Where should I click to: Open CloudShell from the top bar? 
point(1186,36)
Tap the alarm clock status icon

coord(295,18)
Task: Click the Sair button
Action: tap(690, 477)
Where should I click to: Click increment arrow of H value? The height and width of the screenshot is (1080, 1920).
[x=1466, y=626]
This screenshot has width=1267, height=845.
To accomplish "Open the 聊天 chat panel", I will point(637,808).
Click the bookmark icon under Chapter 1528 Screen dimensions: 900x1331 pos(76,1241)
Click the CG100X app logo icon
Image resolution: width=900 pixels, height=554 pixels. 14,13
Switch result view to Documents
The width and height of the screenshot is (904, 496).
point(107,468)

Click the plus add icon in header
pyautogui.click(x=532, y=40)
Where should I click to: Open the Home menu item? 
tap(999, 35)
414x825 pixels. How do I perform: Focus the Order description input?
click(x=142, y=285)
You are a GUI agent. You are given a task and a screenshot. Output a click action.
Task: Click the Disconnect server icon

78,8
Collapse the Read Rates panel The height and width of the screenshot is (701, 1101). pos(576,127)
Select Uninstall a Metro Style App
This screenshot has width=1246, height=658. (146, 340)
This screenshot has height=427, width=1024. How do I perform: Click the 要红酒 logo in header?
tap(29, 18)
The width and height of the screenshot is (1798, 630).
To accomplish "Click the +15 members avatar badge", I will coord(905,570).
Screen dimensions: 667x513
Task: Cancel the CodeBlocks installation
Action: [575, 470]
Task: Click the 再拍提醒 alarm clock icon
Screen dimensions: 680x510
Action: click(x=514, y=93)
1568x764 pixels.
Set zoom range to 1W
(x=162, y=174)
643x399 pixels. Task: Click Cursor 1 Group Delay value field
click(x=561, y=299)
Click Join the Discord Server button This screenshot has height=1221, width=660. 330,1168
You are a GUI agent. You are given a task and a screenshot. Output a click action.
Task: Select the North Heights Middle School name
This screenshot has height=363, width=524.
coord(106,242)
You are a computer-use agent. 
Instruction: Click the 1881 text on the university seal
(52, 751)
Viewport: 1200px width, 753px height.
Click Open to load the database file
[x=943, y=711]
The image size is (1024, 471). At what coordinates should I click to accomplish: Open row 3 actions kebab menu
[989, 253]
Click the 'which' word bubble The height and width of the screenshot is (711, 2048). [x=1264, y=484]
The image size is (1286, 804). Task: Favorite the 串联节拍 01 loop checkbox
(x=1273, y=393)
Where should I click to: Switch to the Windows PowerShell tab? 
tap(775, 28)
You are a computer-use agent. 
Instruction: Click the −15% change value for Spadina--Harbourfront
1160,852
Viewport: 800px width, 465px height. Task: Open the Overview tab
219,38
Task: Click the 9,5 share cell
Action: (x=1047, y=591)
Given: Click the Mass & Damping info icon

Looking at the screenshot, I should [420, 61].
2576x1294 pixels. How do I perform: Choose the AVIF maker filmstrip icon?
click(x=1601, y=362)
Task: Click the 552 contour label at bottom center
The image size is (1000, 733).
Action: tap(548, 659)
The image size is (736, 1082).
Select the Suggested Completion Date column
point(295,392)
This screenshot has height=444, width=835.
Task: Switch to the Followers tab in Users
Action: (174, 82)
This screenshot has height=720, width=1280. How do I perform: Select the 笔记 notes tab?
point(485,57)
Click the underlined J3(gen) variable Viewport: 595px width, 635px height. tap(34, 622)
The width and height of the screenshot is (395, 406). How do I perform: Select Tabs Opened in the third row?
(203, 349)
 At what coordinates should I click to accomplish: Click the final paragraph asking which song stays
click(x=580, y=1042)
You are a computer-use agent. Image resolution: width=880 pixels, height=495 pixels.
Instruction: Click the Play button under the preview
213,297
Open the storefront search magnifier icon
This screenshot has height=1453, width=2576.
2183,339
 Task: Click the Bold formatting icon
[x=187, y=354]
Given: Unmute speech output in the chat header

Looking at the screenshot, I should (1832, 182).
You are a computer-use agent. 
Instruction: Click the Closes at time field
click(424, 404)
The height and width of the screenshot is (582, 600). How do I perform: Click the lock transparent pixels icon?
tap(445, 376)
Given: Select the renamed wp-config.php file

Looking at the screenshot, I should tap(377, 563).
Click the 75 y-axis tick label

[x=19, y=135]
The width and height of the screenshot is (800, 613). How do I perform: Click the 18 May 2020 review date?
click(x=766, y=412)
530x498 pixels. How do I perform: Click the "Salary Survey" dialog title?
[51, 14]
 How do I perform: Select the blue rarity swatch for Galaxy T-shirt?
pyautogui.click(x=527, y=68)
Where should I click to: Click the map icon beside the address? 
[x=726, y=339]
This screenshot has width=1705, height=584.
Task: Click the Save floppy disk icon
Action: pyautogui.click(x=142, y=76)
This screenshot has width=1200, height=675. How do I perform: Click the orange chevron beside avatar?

________________

• PROBLEM DETAILS:
Convert the data above into a two-column Markdown table with the headers Row and Line. Number each nonblank line in order and skip the blank ones.

• TASK OUTPUT:
| Row | Line |
|---|---|
| 1 | Where should I click to: Open CloudShell from the top bar?  |
| 2 | point(1186,36) |
| 3 | Tap the alarm clock status icon |
| 4 | coord(295,18) |
| 5 | Task: Click the Sair button |
| 6 | Action: tap(690, 477) |
| 7 | Where should I click to: Click increment arrow of H value? The height and width of the screenshot is (1080, 1920). |
| 8 | [x=1466, y=626] |
| 9 | This screenshot has width=1267, height=845. |
| 10 | To accomplish "Open the 聊天 chat panel", I will point(637,808). |
| 11 | Click the bookmark icon under Chapter 1528 Screen dimensions: 900x1331 pos(76,1241) |
| 12 | Click the CG100X app logo icon |
| 13 | Image resolution: width=900 pixels, height=554 pixels. 14,13 |
| 14 | Switch result view to Documents |
| 15 | The width and height of the screenshot is (904, 496). |
| 16 | point(107,468) |
| 17 | Click the plus add icon in header |
| 18 | pyautogui.click(x=532, y=40) |
| 19 | Where should I click to: Open the Home menu item?  |
| 20 | tap(999, 35) |
| 21 | 414x825 pixels. How do I perform: Focus the Order description input? |
| 22 | click(x=142, y=285) |
| 23 | You are a GUI agent. You are given a task and a screenshot. Output a click action. |
| 24 | Task: Click the Disconnect server icon |
| 25 | 78,8 |
| 26 | Collapse the Read Rates panel The height and width of the screenshot is (701, 1101). pos(576,127) |
| 27 | Select Uninstall a Metro Style App |
| 28 | This screenshot has width=1246, height=658. (146, 340) |
| 29 | This screenshot has height=427, width=1024. How do I perform: Click the 要红酒 logo in header? |
| 30 | tap(29, 18) |
| 31 | The width and height of the screenshot is (1798, 630). |
| 32 | To accomplish "Click the +15 members avatar badge", I will coord(905,570). |
| 33 | Screen dimensions: 667x513 |
| 34 | Task: Cancel the CodeBlocks installation |
| 35 | Action: [575, 470] |
| 36 | Task: Click the 再拍提醒 alarm clock icon |
| 37 | Screen dimensions: 680x510 |
| 38 | Action: click(x=514, y=93) |
| 39 | 1568x764 pixels. |
| 40 | Set zoom range to 1W |
| 41 | (x=162, y=174) |
| 42 | 643x399 pixels. Task: Click Cursor 1 Group Delay value field |
| 43 | click(x=561, y=299) |
| 44 | Click Join the Discord Server button This screenshot has height=1221, width=660. 330,1168 |
| 45 | You are a GUI agent. You are given a task and a screenshot. Output a click action. |
| 46 | Task: Select the North Heights Middle School name |
| 47 | This screenshot has height=363, width=524. |
| 48 | coord(106,242) |
| 49 | You are a computer-use agent.  |
| 50 | Instruction: Click the 1881 text on the university seal |
| 51 | (52, 751) |
| 52 | Viewport: 1200px width, 753px height. |
| 53 | Click Open to load the database file |
| 54 | [x=943, y=711] |
| 55 | The image size is (1024, 471). At what coordinates should I click to accomplish: Open row 3 actions kebab menu |
| 56 | [989, 253] |
| 57 | Click the 'which' word bubble The height and width of the screenshot is (711, 2048). [x=1264, y=484] |
| 58 | The image size is (1286, 804). Task: Favorite the 串联节拍 01 loop checkbox |
| 59 | (x=1273, y=393) |
| 60 | Where should I click to: Switch to the Windows PowerShell tab?  |
| 61 | tap(775, 28) |
| 62 | You are a computer-use agent.  |
| 63 | Instruction: Click the −15% change value for Spadina--Harbourfront |
| 64 | 1160,852 |
| 65 | Viewport: 800px width, 465px height. Task: Open the Overview tab |
| 66 | 219,38 |
| 67 | Task: Click the 9,5 share cell |
| 68 | Action: (x=1047, y=591) |
| 69 | Given: Click the Mass & Damping info icon |
| 70 | Looking at the screenshot, I should [420, 61]. |
| 71 | 2576x1294 pixels. How do I perform: Choose the AVIF maker filmstrip icon? |
| 72 | click(x=1601, y=362) |
| 73 | Task: Click the 552 contour label at bottom center |
| 74 | The image size is (1000, 733). |
| 75 | Action: tap(548, 659) |
| 76 | The image size is (736, 1082). |
| 77 | Select the Suggested Completion Date column |
| 78 | point(295,392) |
| 79 | This screenshot has height=444, width=835. |
| 80 | Task: Switch to the Followers tab in Users |
| 81 | Action: (174, 82) |
| 82 | This screenshot has height=720, width=1280. How do I perform: Select the 笔记 notes tab? |
| 83 | point(485,57) |
| 84 | Click the underlined J3(gen) variable Viewport: 595px width, 635px height. tap(34, 622) |
| 85 | The width and height of the screenshot is (395, 406). How do I perform: Select Tabs Opened in the third row? |
| 86 | (203, 349) |
| 87 |  At what coordinates should I click to accomplish: Click the final paragraph asking which song stays |
| 88 | click(x=580, y=1042) |
| 89 | You are a computer-use agent. Image resolution: width=880 pixels, height=495 pixels. |
| 90 | Instruction: Click the Play button under the preview |
| 91 | 213,297 |
| 92 | Open the storefront search magnifier icon |
| 93 | This screenshot has height=1453, width=2576. |
| 94 | 2183,339 |
| 95 |  Task: Click the Bold formatting icon |
| 96 | [x=187, y=354] |
| 97 | Given: Unmute speech output in the chat header |
| 98 | Looking at the screenshot, I should (1832, 182). |
| 99 | You are a computer-use agent.  |
| 100 | Instruction: Click the Closes at time field |
| 101 | click(424, 404) |
| 102 | The height and width of the screenshot is (582, 600). How do I perform: Click the lock transparent pixels icon? |
| 103 | tap(445, 376) |
| 104 | Given: Select the renamed wp-config.php file |
| 105 | Looking at the screenshot, I should tap(377, 563). |
| 106 | Click the 75 y-axis tick label |
| 107 | [x=19, y=135] |
| 108 | The width and height of the screenshot is (800, 613). How do I perform: Click the 18 May 2020 review date? |
| 109 | click(x=766, y=412) |
| 110 | 530x498 pixels. How do I perform: Click the "Salary Survey" dialog title? |
| 111 | [51, 14] |
| 112 |  How do I perform: Select the blue rarity swatch for Galaxy T-shirt? |
| 113 | pyautogui.click(x=527, y=68) |
| 114 | Where should I click to: Click the map icon beside the address?  |
| 115 | [x=726, y=339] |
| 116 | This screenshot has width=1705, height=584. |
| 117 | Task: Click the Save floppy disk icon |
| 118 | Action: pyautogui.click(x=142, y=76) |
| 119 | This screenshot has width=1200, height=675. How do I perform: Click the orange chevron beside avatar? |